By default anon emits a reversible map: unique reserved-sentinel placeholders (the same
EXACT value always becomes the same [CONFIDE_<TYPE>_<NNNN>], e.g. [CONFIDE_PERSON_0001],
[CONFIDE_EMAIL_0001], [CONFIDE_DATE_0002]) plus a sibling <name>.map.json (structured:
schema_version, doc_id, green_sha256, created, entries[]) mapping each placeholder to
its original. The CONFIDE_ sentinel is reserved — a real transcript essentially never
contains it, so there is no collision risk and rehydrate never touches ordinary prose like
"Person 1". This is exact-value matching, not entity coreference: inflected forms (e.g. RU
"Марина" vs "Марины") are SEPARATE placeholders (no lemmatized merge). That map is the
secret — the ONLY artifact with originals; it stays local and enables
confide:rehydrate to put real values back into a cloud analysis of the GREEN text
(round-trip: redact → analyze the green → rehydrate locally). Use --no-map for the legacy
non-reversible [TYPE] style (no map written).
Privacy invariants (do not violate)
- Local-only. No cloud APIs. Raw text never leaves the machine.

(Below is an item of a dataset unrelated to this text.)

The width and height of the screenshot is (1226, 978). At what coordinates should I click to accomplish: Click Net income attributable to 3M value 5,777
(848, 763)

- By design, original PII is written ONLY to the local, 0600, gitignored
<name>.map.json,
which never leaves the machine. It is never printed, and never written to the GREEN copy
(the GREEN holds placeholders only; the original file is read, never rewritten). The map is
the SECRET — the one artifact with originals. A .gitignore covering *.map.json,
*.view.html, and *.restored.md is written/updated in the output dir so these local-only
artifacts can never be committed. If the output dir looks cloud-synced (iCloud / Dropbox /
OneDrive / Google Drive), anon prints a WARNING that the secret map would be uploaded.
- Counts only. stdout and the
*.stats.json files carry counts (by type, by layer,
redaction rate) — never PII values or redacted text dumps.

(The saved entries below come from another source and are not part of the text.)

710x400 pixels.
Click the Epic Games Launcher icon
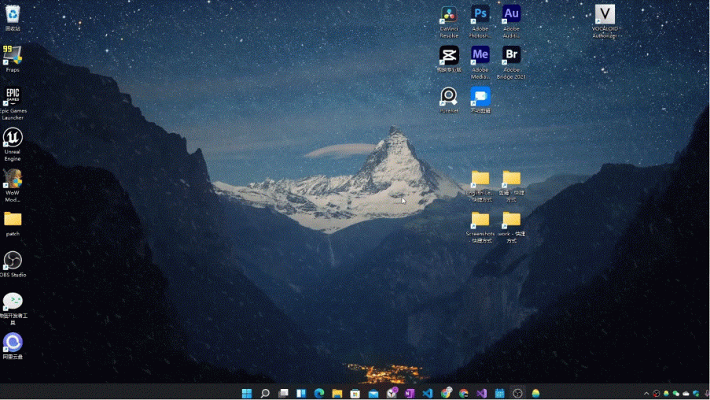13,96
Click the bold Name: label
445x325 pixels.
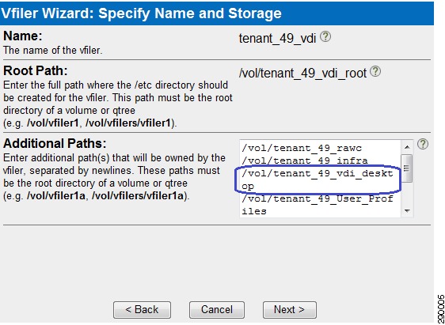coord(23,36)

- Human review still required. Redaction is a floor, not a guarantee. A human must read the
GREEN copy before sharing. Pair with confide:red to check residual re-identification risk.
Run it
Run the script on a single file or a directory (processes every .md/.txt):
python3 skills/anon/scripts/anon.py PATH
For each input it writes, next to the file (or into --out DIR):
<name>.green.md — the redacted text (the only thing safe to look at / share after review)

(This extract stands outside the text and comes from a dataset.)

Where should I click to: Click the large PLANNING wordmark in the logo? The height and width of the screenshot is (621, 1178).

<name>.stats.json — counts only
<name>.map.json — the reversible map (secret; 0600; gitignored; local only). Skipped with
--no-map. A .gitignore with *.map.json is also written/updated in the output dir.
Options:
--layers regex,natasha,llm — override which detection layers run (default from config).
Use --layers regex for a fully offline, deterministic pass (no models/network).
--out DIR — write outputs to DIR instead of next to each input.
--dry-run — compute and print stats only; write no files.
--no-map — disable the reversible map; emit non-unique [TYPE] placeholders, no map.json.
Already-emitted *.green.md / *.stats.json / *.map.json are skipped, so a folder can be
re-run safely.
After running
- Report the counts summary (types, layers, redaction rate) — never paste PII.
- Tell the user the GREEN copy still needs human review before sharing.
- Remind them the
<name>.map.json is the secret (originals) — it stays local, never
committed/shipped — and that confide:rehydrate uses it to restore real values into a
cloud analysis of the GREEN text.
- Offer confide:red to probe what an attacker could still infer/link.
Setup
Layer availability (Natasha, local LLM via Ollama) and defaults come from config — run
confide:setup first if Natasha/Ollama aren't installed. --layers regex always works offline.